Cai and his roommates secured a (US$) grant from the Shanghai Technology Innovation Center's Eagle Program. In January 2011, using the grant, they established miHoYo in a university dormitory while they were second-year graduate students. It began as a literary open source community. Cai is the chairman of miHoYo, which by 2021, made over ¥10 billion (US$1.4 billion) in revenue. Chinese Business Strategy, a media company that profiles businesspeople, said Cai "tends to think intuitively, is responsible for business strategy decisions, and is meticulous about affairs management".

On February 14, 2022, miHoYo announced the launch of a new brand HoYoverse for markets outside of Greater China, with Cai as the CEO.

In May 2022, New Fortune, a Chinese magazine, published the "2022 New Fortune 500 Rich List" ranking the 500 richest people in China. Cai made his first appearance on the list in 73rd place at ¥56 billion (US$8.7 billion). Among the first 100 people on the list, Cai was the only person who made his fortune in the Chinese video game industry. He is the richest person in Jinan.

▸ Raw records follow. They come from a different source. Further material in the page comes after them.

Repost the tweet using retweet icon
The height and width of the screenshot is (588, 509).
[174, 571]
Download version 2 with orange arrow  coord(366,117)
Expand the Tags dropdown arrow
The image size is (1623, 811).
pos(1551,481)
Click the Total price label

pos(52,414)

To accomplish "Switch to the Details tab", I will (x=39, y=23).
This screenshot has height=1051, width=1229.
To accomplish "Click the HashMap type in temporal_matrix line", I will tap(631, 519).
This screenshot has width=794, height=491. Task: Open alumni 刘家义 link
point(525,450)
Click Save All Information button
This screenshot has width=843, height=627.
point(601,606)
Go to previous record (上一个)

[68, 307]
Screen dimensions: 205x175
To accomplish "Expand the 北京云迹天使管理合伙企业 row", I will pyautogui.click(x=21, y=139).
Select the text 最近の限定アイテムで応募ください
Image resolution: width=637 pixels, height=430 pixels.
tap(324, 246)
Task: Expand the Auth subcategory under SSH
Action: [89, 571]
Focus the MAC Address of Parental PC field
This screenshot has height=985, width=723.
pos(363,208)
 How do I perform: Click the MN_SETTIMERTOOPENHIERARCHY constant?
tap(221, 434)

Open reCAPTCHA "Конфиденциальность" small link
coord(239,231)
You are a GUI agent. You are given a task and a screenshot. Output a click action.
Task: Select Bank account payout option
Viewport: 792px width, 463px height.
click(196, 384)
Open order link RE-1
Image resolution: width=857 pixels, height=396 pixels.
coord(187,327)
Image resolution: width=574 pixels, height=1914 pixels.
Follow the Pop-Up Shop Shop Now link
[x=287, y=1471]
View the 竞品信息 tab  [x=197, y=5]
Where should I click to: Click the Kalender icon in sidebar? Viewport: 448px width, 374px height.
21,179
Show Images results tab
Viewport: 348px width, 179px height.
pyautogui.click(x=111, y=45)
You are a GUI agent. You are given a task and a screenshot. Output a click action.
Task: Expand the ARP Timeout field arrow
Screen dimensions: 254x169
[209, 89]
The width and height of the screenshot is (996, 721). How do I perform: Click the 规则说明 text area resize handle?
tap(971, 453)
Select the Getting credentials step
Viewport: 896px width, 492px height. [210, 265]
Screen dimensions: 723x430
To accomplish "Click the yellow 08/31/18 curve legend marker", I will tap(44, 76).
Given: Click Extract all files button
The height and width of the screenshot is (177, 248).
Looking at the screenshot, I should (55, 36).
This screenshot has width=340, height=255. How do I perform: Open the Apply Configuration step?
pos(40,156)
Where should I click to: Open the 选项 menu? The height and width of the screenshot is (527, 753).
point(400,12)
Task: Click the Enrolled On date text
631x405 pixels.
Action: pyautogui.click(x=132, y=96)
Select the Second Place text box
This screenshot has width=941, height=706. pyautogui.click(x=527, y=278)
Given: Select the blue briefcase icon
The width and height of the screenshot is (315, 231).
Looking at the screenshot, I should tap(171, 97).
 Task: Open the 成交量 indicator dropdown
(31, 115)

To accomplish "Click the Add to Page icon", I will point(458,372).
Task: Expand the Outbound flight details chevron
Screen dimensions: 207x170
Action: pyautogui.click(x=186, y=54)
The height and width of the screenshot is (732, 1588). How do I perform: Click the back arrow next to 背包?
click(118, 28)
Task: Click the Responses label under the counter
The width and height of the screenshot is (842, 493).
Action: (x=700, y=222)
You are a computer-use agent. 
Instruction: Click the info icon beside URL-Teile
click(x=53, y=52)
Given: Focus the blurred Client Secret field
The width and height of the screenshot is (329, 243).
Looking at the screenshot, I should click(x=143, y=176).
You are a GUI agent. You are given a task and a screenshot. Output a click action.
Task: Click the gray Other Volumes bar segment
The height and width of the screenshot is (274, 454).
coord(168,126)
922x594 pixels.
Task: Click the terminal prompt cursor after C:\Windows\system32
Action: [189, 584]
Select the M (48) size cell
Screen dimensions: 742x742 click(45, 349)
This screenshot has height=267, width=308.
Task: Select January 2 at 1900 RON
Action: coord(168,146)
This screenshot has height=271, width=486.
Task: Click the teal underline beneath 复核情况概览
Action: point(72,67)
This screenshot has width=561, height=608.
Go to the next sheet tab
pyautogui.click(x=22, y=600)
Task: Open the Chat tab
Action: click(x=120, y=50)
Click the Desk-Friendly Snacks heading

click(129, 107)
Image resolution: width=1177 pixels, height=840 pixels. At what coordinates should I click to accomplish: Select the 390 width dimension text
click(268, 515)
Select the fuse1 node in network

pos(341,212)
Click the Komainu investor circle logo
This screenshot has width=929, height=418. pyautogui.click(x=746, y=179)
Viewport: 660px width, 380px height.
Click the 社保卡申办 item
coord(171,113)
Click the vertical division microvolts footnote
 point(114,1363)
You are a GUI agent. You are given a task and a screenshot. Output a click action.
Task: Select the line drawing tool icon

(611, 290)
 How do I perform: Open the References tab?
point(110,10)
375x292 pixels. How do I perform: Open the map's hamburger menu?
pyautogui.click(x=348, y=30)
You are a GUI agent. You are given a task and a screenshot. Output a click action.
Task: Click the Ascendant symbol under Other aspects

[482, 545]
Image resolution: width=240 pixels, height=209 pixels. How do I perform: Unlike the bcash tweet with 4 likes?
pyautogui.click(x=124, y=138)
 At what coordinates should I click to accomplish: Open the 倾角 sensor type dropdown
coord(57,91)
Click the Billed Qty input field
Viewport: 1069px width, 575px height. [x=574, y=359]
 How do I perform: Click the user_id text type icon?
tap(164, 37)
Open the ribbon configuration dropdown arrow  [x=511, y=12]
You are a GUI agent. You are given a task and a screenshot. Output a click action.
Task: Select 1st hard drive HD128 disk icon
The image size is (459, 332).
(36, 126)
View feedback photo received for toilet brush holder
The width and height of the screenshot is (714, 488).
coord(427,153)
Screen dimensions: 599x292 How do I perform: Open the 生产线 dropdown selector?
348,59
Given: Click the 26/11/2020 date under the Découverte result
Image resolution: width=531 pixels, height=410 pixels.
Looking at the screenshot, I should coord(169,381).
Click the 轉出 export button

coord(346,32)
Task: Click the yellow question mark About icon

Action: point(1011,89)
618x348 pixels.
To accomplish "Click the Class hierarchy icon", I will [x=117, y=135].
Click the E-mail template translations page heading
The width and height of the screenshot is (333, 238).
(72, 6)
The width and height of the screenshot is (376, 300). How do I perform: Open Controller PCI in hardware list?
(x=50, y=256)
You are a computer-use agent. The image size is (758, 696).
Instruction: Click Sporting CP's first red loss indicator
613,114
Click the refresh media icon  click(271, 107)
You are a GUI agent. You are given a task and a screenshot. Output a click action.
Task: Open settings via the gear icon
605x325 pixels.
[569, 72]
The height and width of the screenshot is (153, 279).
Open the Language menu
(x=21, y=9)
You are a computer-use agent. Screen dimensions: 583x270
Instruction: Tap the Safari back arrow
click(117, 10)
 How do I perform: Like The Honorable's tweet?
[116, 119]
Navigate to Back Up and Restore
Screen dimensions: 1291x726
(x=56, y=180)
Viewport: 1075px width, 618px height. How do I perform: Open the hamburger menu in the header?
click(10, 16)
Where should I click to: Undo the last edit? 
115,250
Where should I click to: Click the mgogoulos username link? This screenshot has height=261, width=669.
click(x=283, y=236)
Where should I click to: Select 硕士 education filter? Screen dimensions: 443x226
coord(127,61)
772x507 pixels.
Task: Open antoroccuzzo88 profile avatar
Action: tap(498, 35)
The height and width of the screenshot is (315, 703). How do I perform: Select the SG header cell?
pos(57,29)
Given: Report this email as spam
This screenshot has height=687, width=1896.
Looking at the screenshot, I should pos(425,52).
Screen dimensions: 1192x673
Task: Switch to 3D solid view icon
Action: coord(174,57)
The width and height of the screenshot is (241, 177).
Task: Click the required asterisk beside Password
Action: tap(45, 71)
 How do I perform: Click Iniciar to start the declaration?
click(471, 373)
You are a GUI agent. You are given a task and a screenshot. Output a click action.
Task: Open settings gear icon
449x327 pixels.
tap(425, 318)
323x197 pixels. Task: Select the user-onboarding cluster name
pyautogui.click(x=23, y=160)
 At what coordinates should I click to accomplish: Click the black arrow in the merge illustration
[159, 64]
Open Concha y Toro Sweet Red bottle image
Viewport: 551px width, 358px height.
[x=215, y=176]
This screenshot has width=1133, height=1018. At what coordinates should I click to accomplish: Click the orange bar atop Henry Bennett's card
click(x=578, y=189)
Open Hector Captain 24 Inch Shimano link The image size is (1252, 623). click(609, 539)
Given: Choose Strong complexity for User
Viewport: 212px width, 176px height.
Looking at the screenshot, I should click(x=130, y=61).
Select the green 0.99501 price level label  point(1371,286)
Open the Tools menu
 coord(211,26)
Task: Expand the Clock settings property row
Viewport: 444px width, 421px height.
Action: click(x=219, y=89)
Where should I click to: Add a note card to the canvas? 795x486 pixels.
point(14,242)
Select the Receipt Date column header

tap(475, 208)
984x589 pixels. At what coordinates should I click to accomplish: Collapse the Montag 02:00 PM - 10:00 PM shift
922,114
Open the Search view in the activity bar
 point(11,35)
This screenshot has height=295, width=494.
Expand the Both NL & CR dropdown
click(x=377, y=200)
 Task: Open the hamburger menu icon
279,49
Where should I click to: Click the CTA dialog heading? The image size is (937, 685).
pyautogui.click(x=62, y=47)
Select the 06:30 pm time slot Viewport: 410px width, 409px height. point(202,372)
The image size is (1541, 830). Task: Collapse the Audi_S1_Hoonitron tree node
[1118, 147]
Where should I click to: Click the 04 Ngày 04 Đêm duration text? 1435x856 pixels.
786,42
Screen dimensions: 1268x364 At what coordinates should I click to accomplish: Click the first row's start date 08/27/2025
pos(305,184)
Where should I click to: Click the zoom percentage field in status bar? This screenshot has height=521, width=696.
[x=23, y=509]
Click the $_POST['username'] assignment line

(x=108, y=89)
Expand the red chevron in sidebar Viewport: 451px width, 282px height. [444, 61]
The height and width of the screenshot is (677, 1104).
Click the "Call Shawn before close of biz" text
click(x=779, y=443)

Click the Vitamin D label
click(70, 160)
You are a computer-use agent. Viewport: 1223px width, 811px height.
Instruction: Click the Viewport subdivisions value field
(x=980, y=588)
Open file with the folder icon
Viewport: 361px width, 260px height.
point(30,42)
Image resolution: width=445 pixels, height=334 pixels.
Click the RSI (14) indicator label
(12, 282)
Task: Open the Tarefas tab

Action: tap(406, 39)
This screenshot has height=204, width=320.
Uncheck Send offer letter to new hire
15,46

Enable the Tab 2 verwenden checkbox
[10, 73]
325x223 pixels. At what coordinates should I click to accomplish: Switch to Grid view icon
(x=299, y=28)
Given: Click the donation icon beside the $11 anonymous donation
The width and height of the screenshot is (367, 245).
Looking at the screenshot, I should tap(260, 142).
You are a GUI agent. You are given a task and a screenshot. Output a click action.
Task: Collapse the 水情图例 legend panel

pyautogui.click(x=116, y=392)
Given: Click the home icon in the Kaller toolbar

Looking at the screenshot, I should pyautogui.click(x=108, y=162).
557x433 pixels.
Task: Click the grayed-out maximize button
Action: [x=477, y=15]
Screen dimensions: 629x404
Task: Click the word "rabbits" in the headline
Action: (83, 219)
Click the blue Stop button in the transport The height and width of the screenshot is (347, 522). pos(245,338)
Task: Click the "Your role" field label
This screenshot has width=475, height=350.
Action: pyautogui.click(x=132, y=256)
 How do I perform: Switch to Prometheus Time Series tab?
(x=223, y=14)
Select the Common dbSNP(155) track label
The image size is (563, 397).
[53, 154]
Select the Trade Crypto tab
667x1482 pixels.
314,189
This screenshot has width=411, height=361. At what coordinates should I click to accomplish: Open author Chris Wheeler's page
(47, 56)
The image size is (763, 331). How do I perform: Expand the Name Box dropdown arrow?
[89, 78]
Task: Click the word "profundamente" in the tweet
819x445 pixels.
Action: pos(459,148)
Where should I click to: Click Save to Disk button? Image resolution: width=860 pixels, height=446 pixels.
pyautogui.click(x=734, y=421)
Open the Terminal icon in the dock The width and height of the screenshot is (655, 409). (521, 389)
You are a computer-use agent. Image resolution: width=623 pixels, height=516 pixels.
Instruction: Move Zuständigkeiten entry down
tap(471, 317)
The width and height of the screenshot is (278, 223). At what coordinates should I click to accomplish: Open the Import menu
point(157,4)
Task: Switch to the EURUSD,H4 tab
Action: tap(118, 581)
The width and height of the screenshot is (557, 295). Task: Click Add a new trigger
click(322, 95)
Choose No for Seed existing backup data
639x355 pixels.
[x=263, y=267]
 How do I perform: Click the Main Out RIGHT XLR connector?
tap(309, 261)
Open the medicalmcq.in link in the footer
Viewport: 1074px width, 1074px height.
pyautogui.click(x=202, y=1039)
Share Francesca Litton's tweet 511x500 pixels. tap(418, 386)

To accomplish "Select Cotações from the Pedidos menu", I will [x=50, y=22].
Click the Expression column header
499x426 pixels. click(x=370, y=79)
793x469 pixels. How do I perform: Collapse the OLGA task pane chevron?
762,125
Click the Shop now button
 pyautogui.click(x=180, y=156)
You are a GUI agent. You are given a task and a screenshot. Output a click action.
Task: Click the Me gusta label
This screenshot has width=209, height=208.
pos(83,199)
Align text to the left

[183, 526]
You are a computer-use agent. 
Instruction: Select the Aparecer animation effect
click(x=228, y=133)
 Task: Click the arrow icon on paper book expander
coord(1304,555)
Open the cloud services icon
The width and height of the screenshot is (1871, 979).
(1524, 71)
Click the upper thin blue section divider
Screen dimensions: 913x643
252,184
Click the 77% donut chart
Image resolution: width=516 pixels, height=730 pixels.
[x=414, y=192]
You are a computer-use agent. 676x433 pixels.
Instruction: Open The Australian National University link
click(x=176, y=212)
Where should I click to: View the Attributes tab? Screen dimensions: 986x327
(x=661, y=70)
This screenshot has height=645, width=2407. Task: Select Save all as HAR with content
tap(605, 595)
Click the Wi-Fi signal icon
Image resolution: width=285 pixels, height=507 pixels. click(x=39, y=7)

In September 2023, the board of directors of miHoYo passed a resolution that Cai would no longer serve as the legal representative and chairman of miHoYo, and his position would be taken over by Liu Wei. Several media reported that Cai would move to North America, and has been interested in the large language models. miHoYo responded to the press that Cai would "continue to devote himself to the research and application of cutting-edge technology, the development of new projects, and the connection of domestic and overseas R&D resources." In late 2023, Cai announced the formation of Anuttacon, a California-based startup company, which would later announce its first game, titled Whispers from the Star, in 2025.

== Family ==
Cai Haoyu is based in Shanghai after graduating from Jiaotong University, but his parents and relatives still stay in Shandong, and he goes back to his hometown of Jinan every Spring Festival to visit his parents. Cai still has some close friends in Shandong and continues to maintain contacts and business contacts.